The question now facing farmers is whether their wheat fields can withstand the effects of flooding or if their entire crop should be abandoned to plant corn instead. The answer depends on the length of time the plants were exposed to standing water and the size of the area affected.
"It is easy to tell whether wheat plants were flooded for too long: they either die or become rotted and stunted, with a chlorotic (light green-yellow discoloration) appearance," Paul says. "These plants will eventually lodge and will not recover. If this occurred in a small section of the field, then you may still be able to get a decent crop, but if the majority of the field was affected, then the crop may not be worth keeping."
It's still early to tell what the impact of flooding will be on winter wheat production this year. Both Ohio and Indiana farmers planted more wheat in 2011 than during the previous season: 890,000 acres (+110,000 acres) and 420,000 acres (+170,000), respectively, according to the U.S. Department of Agriculture's National Agricultural Statistics Service (USDA-NASS).

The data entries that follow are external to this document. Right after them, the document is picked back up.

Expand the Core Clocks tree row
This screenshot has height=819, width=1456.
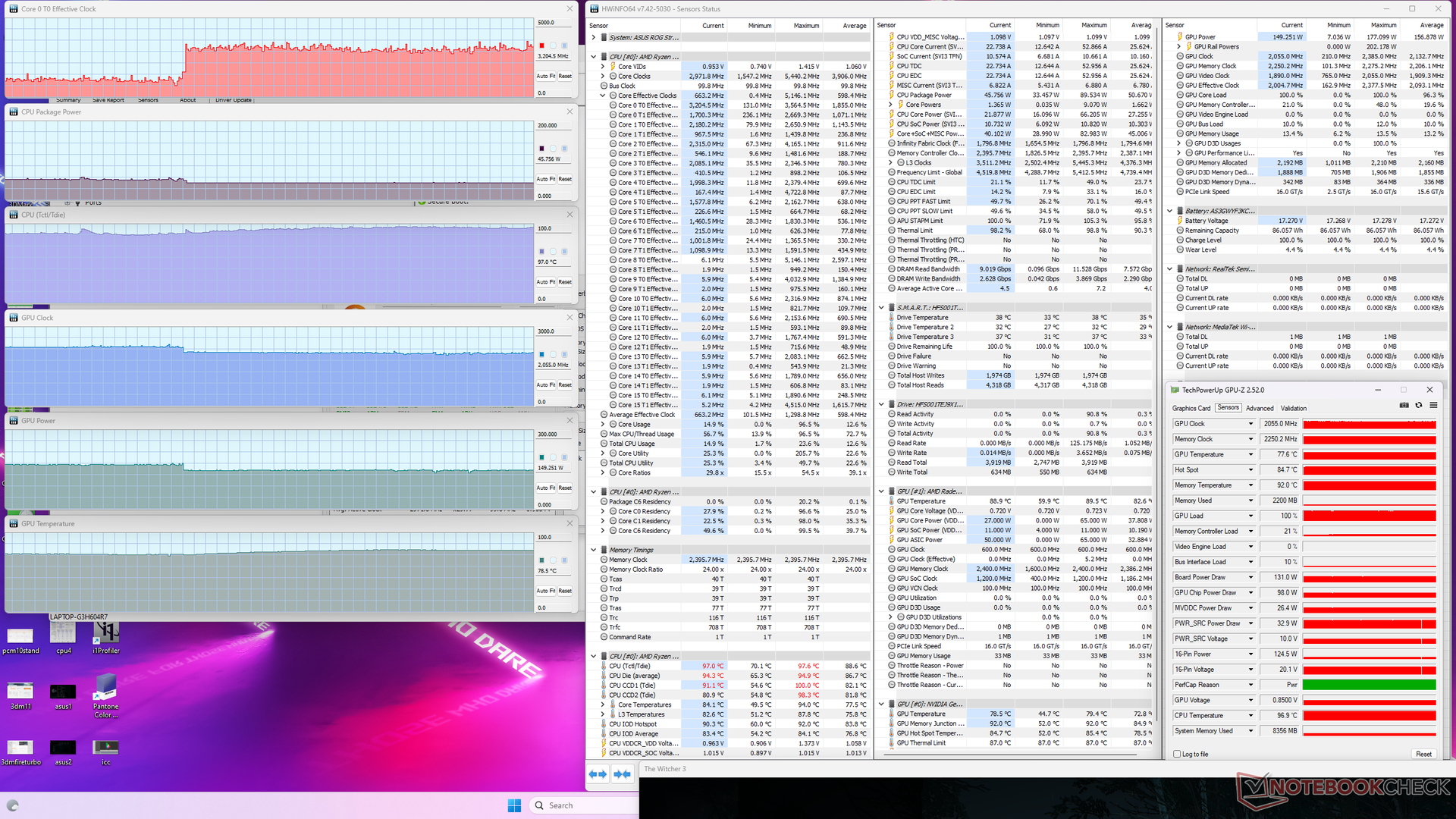click(x=603, y=76)
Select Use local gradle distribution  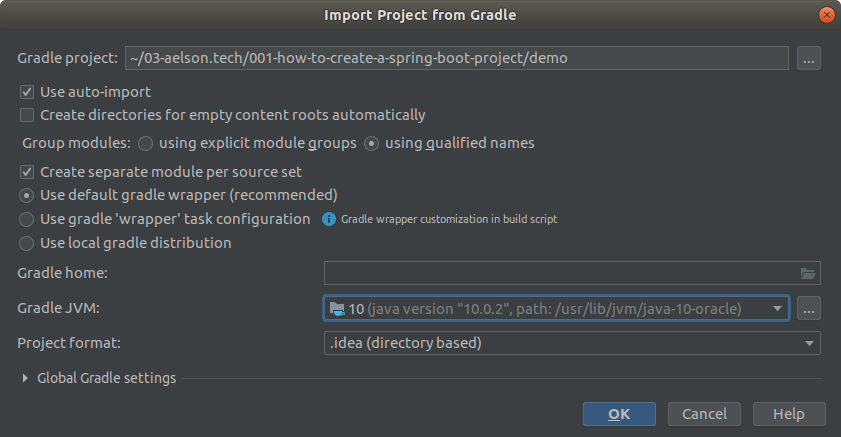(x=28, y=242)
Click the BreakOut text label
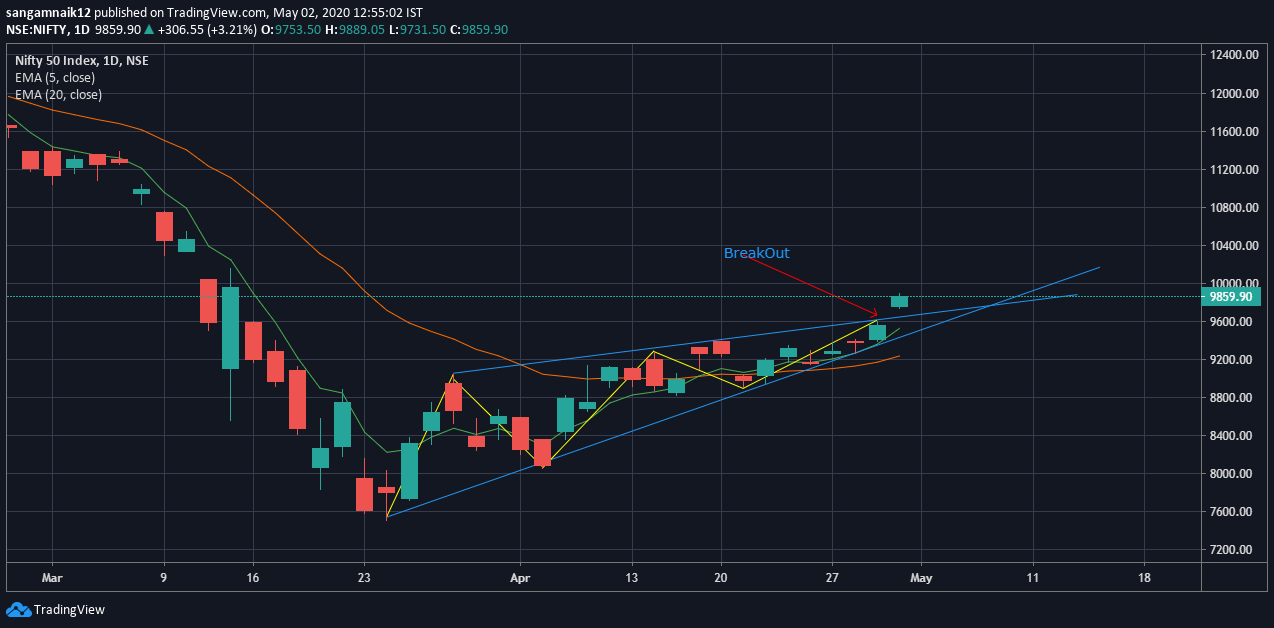This screenshot has height=628, width=1274. [x=756, y=253]
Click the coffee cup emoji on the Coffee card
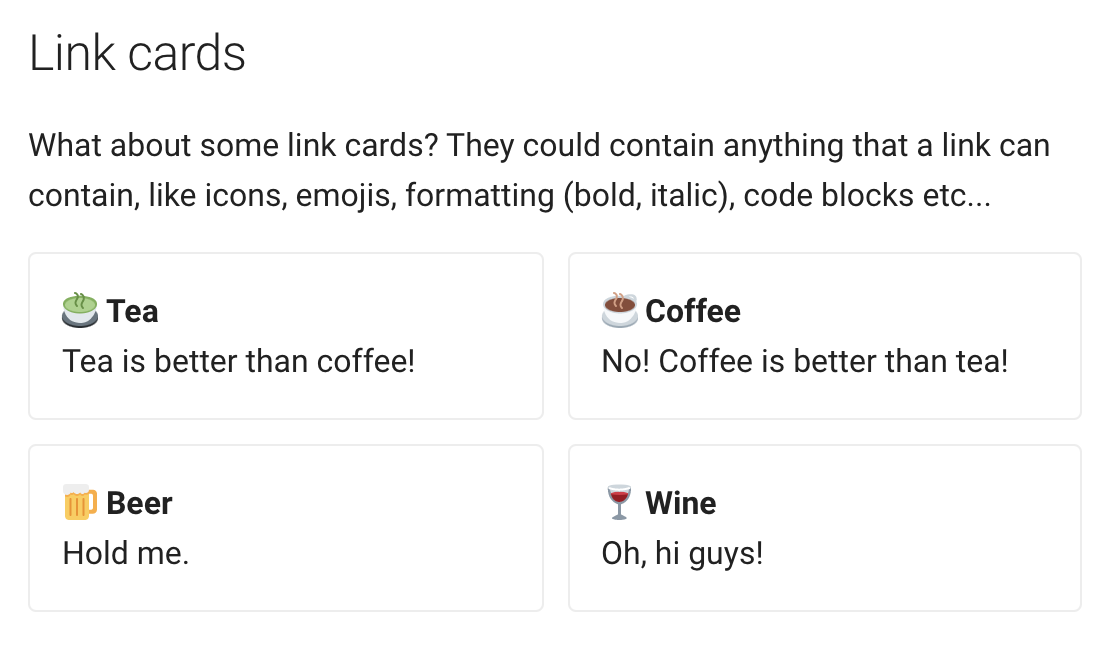This screenshot has width=1106, height=652. (619, 311)
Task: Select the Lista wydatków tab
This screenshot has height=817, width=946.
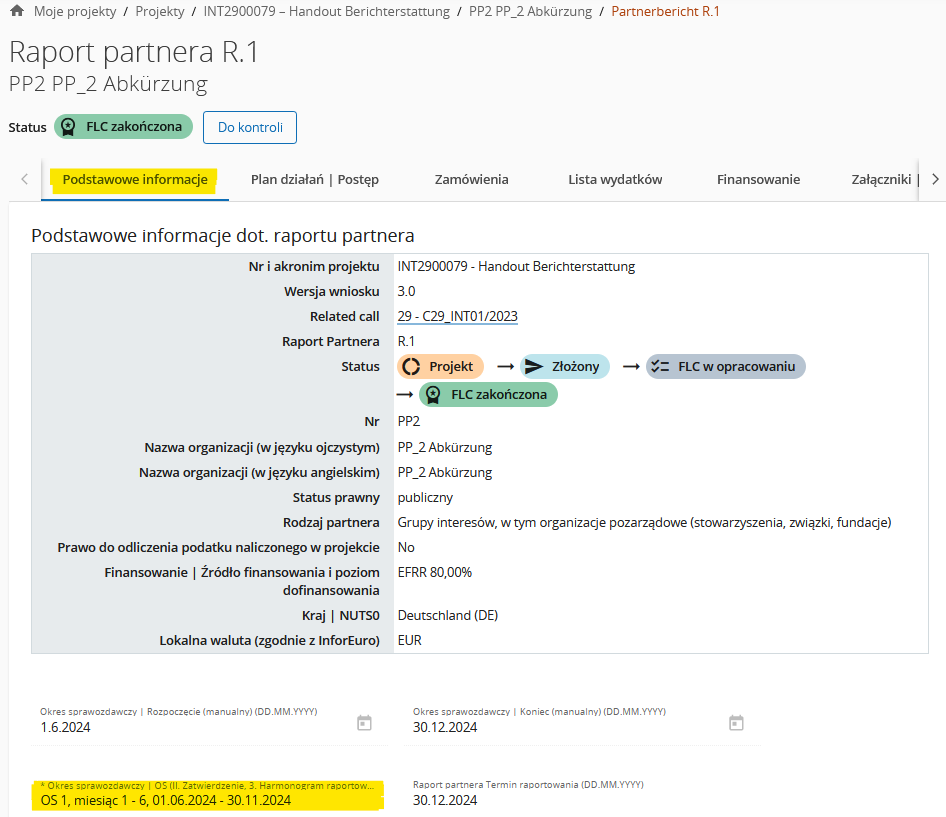Action: (615, 180)
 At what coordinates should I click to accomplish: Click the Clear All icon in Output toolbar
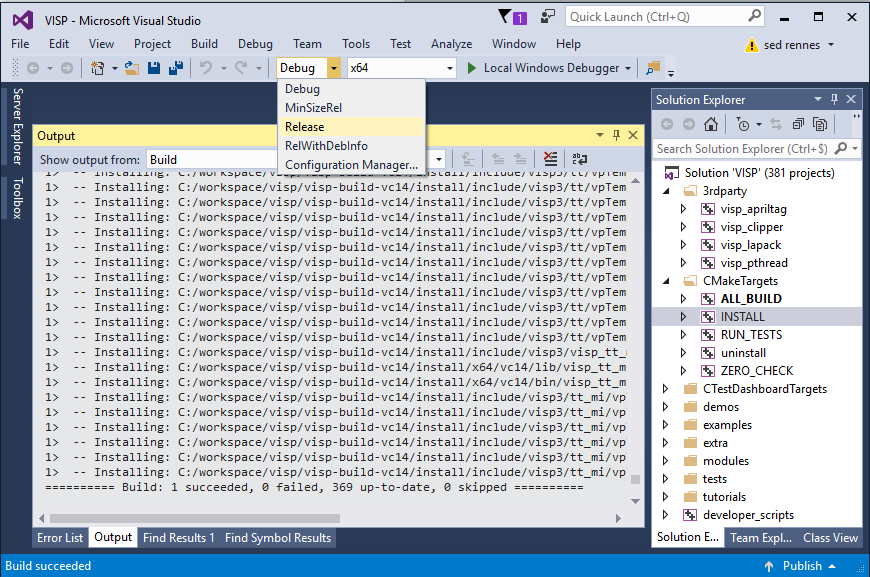[551, 159]
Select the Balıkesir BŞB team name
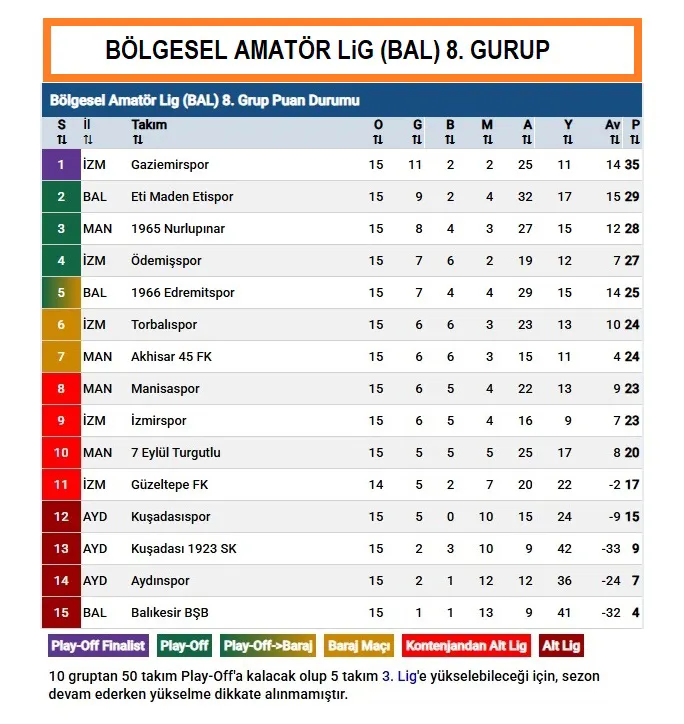This screenshot has width=684, height=724. point(170,613)
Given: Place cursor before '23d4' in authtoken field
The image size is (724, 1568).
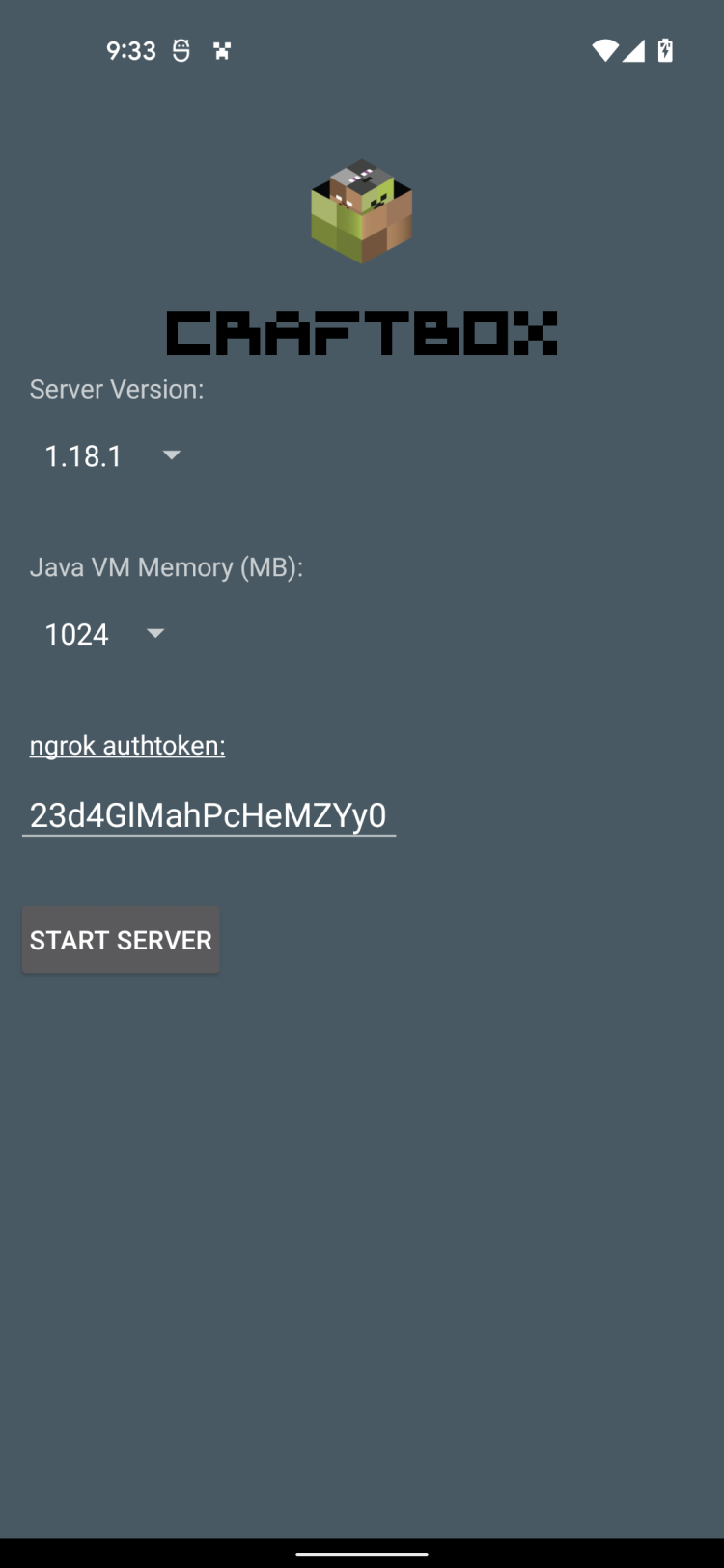Looking at the screenshot, I should coord(31,815).
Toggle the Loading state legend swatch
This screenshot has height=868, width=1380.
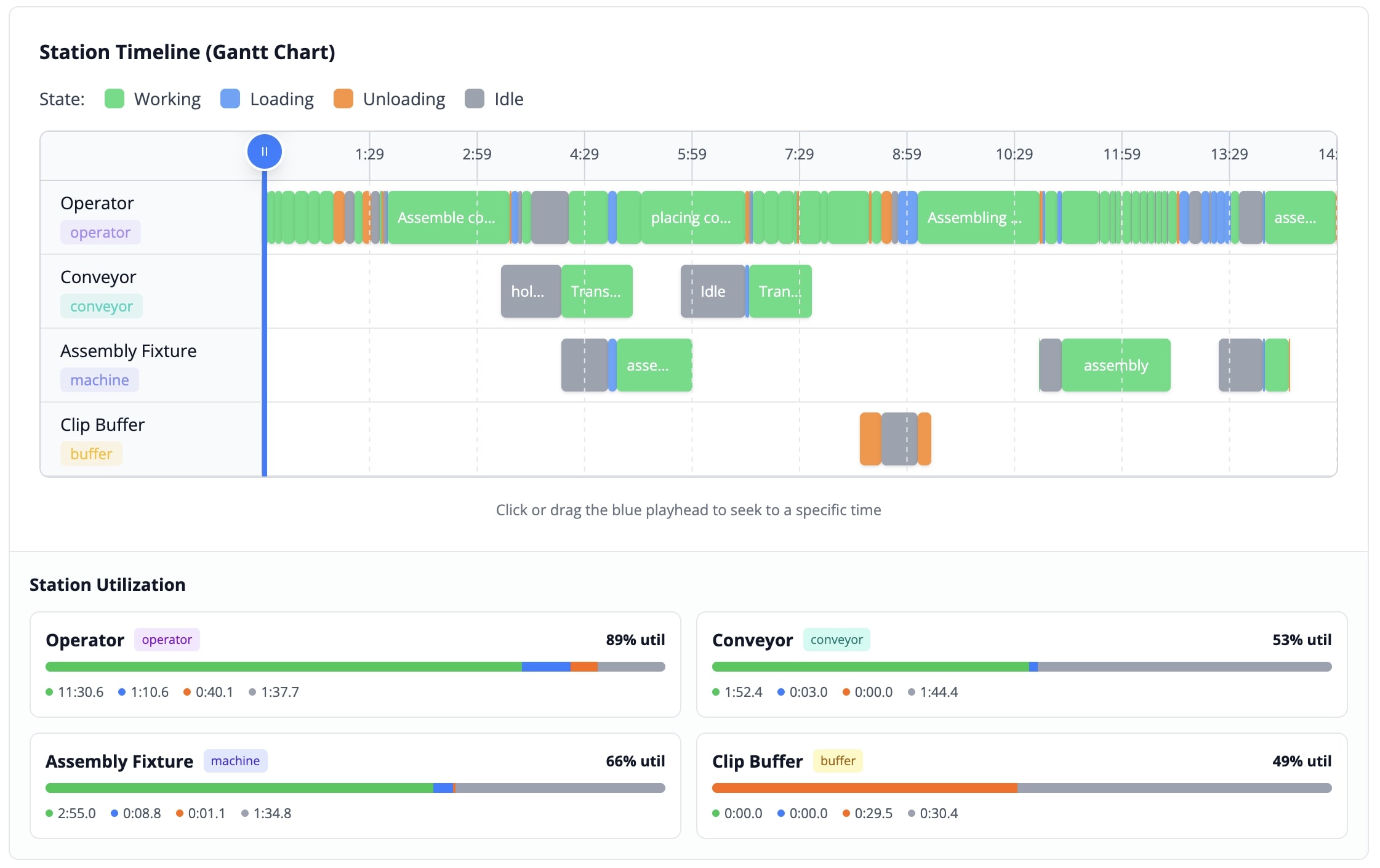point(230,98)

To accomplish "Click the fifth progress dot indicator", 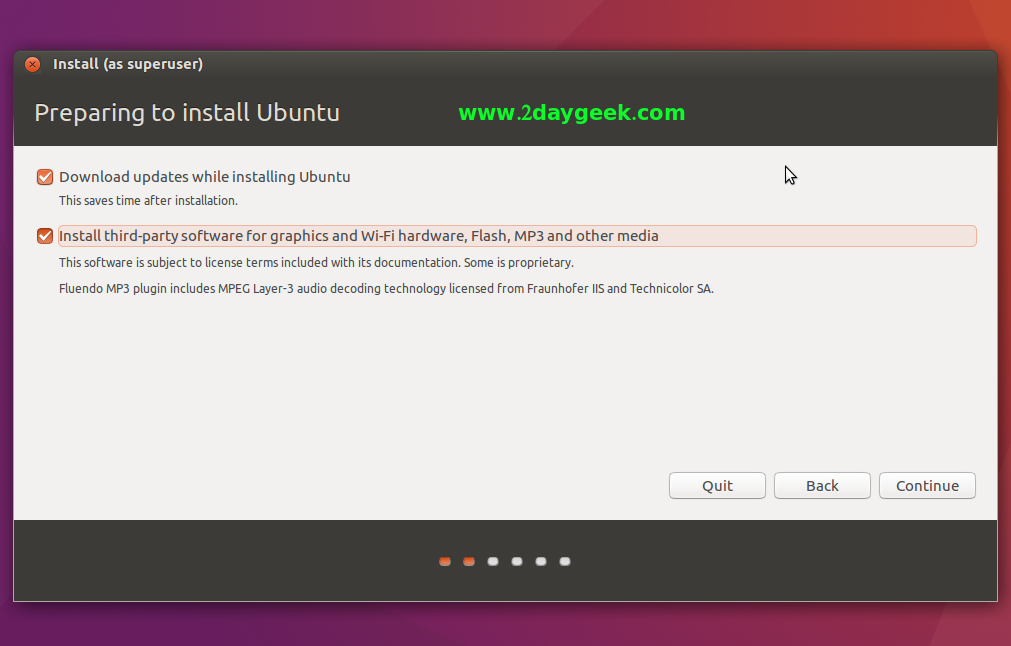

While rain has been detrimental to farming in many parts of the Midwest, the exact opposite is impacting wheat production prospects in states such as Kansas, Oklahoma and Texas - where rainfall in the previous two months was less than half of normal, according to the National Weather Service. Because of these conditions, USDA reported that 44 percent of the U.S. winter-wheat crop was in poor or very poor condition by May 29.
Drought is also impacting other large wheat-producing countries, such as China, Russia and France.